* _Work to be completed_: Each entry has to be copied exactly, with nothing missed.

* _Available data_:
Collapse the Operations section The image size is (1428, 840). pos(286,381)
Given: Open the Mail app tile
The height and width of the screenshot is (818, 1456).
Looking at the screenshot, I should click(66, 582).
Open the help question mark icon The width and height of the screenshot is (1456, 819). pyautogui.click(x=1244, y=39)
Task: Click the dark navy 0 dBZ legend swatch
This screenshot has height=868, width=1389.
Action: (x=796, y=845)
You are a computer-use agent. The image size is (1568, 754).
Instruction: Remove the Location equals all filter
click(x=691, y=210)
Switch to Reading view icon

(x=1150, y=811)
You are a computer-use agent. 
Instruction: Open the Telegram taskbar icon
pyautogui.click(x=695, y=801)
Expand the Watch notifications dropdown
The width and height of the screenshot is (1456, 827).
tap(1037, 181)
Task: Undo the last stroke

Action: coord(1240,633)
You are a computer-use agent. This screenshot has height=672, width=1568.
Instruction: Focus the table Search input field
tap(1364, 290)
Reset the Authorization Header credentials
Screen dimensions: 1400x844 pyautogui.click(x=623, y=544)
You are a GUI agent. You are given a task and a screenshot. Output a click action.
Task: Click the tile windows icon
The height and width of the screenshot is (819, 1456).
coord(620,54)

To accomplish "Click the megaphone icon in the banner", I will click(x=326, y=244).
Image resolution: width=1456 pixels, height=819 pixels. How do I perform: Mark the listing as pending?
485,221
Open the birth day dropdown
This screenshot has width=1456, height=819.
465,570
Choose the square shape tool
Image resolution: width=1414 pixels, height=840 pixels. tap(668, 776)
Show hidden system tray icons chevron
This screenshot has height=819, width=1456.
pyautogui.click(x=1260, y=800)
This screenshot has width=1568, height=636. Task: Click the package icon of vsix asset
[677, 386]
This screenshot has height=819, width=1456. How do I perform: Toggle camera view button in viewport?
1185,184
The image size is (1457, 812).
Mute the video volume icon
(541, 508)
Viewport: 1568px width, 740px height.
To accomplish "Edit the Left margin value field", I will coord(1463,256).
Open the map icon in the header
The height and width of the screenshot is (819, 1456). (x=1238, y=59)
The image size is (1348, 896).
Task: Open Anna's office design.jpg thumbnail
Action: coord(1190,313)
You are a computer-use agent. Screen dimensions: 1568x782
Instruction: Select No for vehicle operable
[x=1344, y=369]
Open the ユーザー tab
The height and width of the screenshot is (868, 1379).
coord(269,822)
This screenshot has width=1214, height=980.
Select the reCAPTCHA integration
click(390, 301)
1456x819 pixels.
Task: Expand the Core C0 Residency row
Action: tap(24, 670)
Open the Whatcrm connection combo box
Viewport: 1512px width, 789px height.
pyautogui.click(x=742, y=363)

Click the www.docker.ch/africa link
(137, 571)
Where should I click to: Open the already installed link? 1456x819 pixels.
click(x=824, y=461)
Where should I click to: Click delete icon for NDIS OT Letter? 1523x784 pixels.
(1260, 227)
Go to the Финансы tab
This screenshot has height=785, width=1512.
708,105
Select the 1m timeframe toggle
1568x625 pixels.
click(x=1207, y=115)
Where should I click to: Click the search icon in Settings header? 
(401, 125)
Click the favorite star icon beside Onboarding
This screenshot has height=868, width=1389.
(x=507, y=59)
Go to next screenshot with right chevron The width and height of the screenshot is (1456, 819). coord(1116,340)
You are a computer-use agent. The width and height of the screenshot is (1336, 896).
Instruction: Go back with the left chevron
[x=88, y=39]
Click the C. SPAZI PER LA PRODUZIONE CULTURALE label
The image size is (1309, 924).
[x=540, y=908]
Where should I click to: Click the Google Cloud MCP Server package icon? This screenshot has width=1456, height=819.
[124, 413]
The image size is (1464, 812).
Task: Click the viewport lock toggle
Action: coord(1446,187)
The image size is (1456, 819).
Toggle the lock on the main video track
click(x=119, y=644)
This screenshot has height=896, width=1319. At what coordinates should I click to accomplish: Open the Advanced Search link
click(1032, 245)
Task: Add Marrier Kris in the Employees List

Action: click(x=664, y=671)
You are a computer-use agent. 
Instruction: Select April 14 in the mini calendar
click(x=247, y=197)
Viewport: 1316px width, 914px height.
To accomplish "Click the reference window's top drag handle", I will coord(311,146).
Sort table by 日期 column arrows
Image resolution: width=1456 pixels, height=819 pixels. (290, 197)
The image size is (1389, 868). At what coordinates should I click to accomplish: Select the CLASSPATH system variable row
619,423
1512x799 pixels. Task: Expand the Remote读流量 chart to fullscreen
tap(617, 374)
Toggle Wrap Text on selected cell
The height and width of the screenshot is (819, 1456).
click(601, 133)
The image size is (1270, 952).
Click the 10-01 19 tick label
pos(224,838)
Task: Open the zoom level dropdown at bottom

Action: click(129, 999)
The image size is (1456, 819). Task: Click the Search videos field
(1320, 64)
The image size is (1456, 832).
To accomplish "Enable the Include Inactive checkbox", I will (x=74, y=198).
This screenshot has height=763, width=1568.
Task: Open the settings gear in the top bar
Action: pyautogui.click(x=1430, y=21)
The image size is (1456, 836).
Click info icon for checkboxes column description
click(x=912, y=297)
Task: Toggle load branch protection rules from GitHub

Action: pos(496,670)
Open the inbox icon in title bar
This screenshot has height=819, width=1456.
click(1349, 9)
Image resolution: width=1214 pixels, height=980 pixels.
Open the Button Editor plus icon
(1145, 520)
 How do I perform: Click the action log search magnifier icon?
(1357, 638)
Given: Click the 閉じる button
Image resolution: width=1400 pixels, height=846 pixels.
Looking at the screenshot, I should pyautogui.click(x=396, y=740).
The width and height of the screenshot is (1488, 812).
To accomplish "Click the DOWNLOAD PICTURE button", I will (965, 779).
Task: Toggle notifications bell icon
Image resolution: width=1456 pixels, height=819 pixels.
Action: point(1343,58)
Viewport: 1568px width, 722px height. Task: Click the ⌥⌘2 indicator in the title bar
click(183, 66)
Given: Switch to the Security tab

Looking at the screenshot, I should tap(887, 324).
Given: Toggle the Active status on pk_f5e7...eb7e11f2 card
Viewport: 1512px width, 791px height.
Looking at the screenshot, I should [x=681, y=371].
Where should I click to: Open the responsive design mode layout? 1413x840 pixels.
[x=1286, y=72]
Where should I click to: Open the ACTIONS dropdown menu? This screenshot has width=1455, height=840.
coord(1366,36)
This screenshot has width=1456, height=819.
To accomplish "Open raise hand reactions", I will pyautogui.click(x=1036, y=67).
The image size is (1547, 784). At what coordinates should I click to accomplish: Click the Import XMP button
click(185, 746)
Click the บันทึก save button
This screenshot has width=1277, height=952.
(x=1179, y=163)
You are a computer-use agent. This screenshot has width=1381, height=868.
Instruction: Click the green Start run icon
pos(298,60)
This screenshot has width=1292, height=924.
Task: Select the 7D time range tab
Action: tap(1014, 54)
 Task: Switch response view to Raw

* _Solved exercise_:
Collapse the Operations section The image size is (1428, 840). pos(286,381)
Given: Open the Mail app tile
The height and width of the screenshot is (818, 1456).
Looking at the screenshot, I should click(66, 582).
Open the help question mark icon The width and height of the screenshot is (1456, 819). pyautogui.click(x=1244, y=39)
Task: Click the dark navy 0 dBZ legend swatch
This screenshot has height=868, width=1389.
Action: (x=796, y=845)
You are a computer-use agent. The image size is (1568, 754).
Instruction: Remove the Location equals all filter
click(x=691, y=210)
Switch to Reading view icon

(x=1150, y=811)
You are a computer-use agent. 
Instruction: Open the Telegram taskbar icon
pyautogui.click(x=695, y=801)
Expand the Watch notifications dropdown
The width and height of the screenshot is (1456, 827).
tap(1037, 181)
Task: Undo the last stroke

Action: coord(1240,633)
You are a computer-use agent. This screenshot has height=672, width=1568.
Instruction: Focus the table Search input field
tap(1364, 290)
Reset the Authorization Header credentials
Screen dimensions: 1400x844 pyautogui.click(x=623, y=544)
You are a GUI agent. You are given a task and a screenshot. Output a click action.
Task: Click the tile windows icon
The height and width of the screenshot is (819, 1456).
coord(620,54)

To accomplish "Click the megaphone icon in the banner", I will click(x=326, y=244).
Image resolution: width=1456 pixels, height=819 pixels. How do I perform: Mark the listing as pending?
485,221
Open the birth day dropdown
This screenshot has width=1456, height=819.
465,570
Choose the square shape tool
Image resolution: width=1414 pixels, height=840 pixels. tap(668, 776)
Show hidden system tray icons chevron
This screenshot has height=819, width=1456.
pyautogui.click(x=1260, y=800)
This screenshot has width=1568, height=636. Task: Click the package icon of vsix asset
[677, 386]
This screenshot has height=819, width=1456. How do I perform: Toggle camera view button in viewport?
1185,184
The image size is (1457, 812).
Mute the video volume icon
(541, 508)
Viewport: 1568px width, 740px height.
To accomplish "Edit the Left margin value field", I will coord(1463,256).
Open the map icon in the header
The height and width of the screenshot is (819, 1456). (x=1238, y=59)
The image size is (1348, 896).
Task: Open Anna's office design.jpg thumbnail
Action: coord(1190,313)
You are a computer-use agent. Screen dimensions: 1568x782
Instruction: Select No for vehicle operable
[x=1344, y=369]
Open the ユーザー tab
The height and width of the screenshot is (868, 1379).
coord(269,822)
This screenshot has width=1214, height=980.
Select the reCAPTCHA integration
click(390, 301)
1456x819 pixels.
Task: Expand the Core C0 Residency row
Action: tap(24, 670)
Open the Whatcrm connection combo box
Viewport: 1512px width, 789px height.
pyautogui.click(x=742, y=363)

Click the www.docker.ch/africa link
(137, 571)
Where should I click to: Open the already installed link? 1456x819 pixels.
click(x=824, y=461)
Where should I click to: Click delete icon for NDIS OT Letter? 1523x784 pixels.
(1260, 227)
Go to the Финансы tab
This screenshot has height=785, width=1512.
708,105
Select the 1m timeframe toggle
1568x625 pixels.
click(x=1207, y=115)
Where should I click to: Click the search icon in Settings header? 
(401, 125)
Click the favorite star icon beside Onboarding
This screenshot has height=868, width=1389.
(x=507, y=59)
Go to next screenshot with right chevron The width and height of the screenshot is (1456, 819). coord(1116,340)
You are a computer-use agent. The width and height of the screenshot is (1336, 896).
Instruction: Go back with the left chevron
[x=88, y=39]
Click the C. SPAZI PER LA PRODUZIONE CULTURALE label
The image size is (1309, 924).
[x=540, y=908]
Where should I click to: Click the Google Cloud MCP Server package icon? This screenshot has width=1456, height=819.
[124, 413]
The image size is (1464, 812).
Task: Click the viewport lock toggle
Action: coord(1446,187)
The image size is (1456, 819).
Toggle the lock on the main video track
click(x=119, y=644)
This screenshot has height=896, width=1319. At what coordinates should I click to accomplish: Open the Advanced Search link
click(1032, 245)
Task: Add Marrier Kris in the Employees List

Action: click(x=664, y=671)
You are a computer-use agent. 
Instruction: Select April 14 in the mini calendar
click(x=247, y=197)
Viewport: 1316px width, 914px height.
To accomplish "Click the reference window's top drag handle", I will coord(311,146).
Sort table by 日期 column arrows
Image resolution: width=1456 pixels, height=819 pixels. (290, 197)
The image size is (1389, 868). At what coordinates should I click to accomplish: Select the CLASSPATH system variable row
619,423
1512x799 pixels. Task: Expand the Remote读流量 chart to fullscreen
tap(617, 374)
Toggle Wrap Text on selected cell
The height and width of the screenshot is (819, 1456).
click(601, 133)
The image size is (1270, 952).
Click the 10-01 19 tick label
pos(224,838)
Task: Open the zoom level dropdown at bottom

Action: click(129, 999)
The image size is (1456, 819). Task: Click the Search videos field
(1320, 64)
The image size is (1456, 832).
To accomplish "Enable the Include Inactive checkbox", I will (x=74, y=198).
This screenshot has height=763, width=1568.
Task: Open the settings gear in the top bar
Action: pyautogui.click(x=1430, y=21)
The image size is (1456, 836).
Click info icon for checkboxes column description
click(x=912, y=297)
Task: Toggle load branch protection rules from GitHub

Action: pos(496,670)
Open the inbox icon in title bar
This screenshot has height=819, width=1456.
click(1349, 9)
Image resolution: width=1214 pixels, height=980 pixels.
Open the Button Editor plus icon
(1145, 520)
 How do I perform: Click the action log search magnifier icon?
(1357, 638)
Given: Click the 閉じる button
Image resolution: width=1400 pixels, height=846 pixels.
Looking at the screenshot, I should pyautogui.click(x=396, y=740).
The width and height of the screenshot is (1488, 812).
To accomplish "Click the DOWNLOAD PICTURE button", I will (965, 779).
Task: Toggle notifications bell icon
Image resolution: width=1456 pixels, height=819 pixels.
Action: point(1343,58)
Viewport: 1568px width, 722px height. Task: Click the ⌥⌘2 indicator in the title bar
click(183, 66)
Given: Switch to the Security tab

Looking at the screenshot, I should tap(887, 324).
Given: Toggle the Active status on pk_f5e7...eb7e11f2 card
Viewport: 1512px width, 791px height.
Looking at the screenshot, I should [x=681, y=371].
Where should I click to: Open the responsive design mode layout? 1413x840 pixels.
[x=1286, y=72]
Where should I click to: Open the ACTIONS dropdown menu? This screenshot has width=1455, height=840.
coord(1366,36)
This screenshot has width=1456, height=819.
To accomplish "Open raise hand reactions", I will pyautogui.click(x=1036, y=67).
The image size is (1547, 784). At what coordinates should I click to accomplish: Click the Import XMP button
click(185, 746)
Click the บันทึก save button
This screenshot has width=1277, height=952.
(x=1179, y=163)
You are a computer-use agent. This screenshot has width=1381, height=868.
Instruction: Click the green Start run icon
pos(298,60)
This screenshot has width=1292, height=924.
Task: Select the 7D time range tab
Action: tap(1014, 54)
 Task: Switch response view to Raw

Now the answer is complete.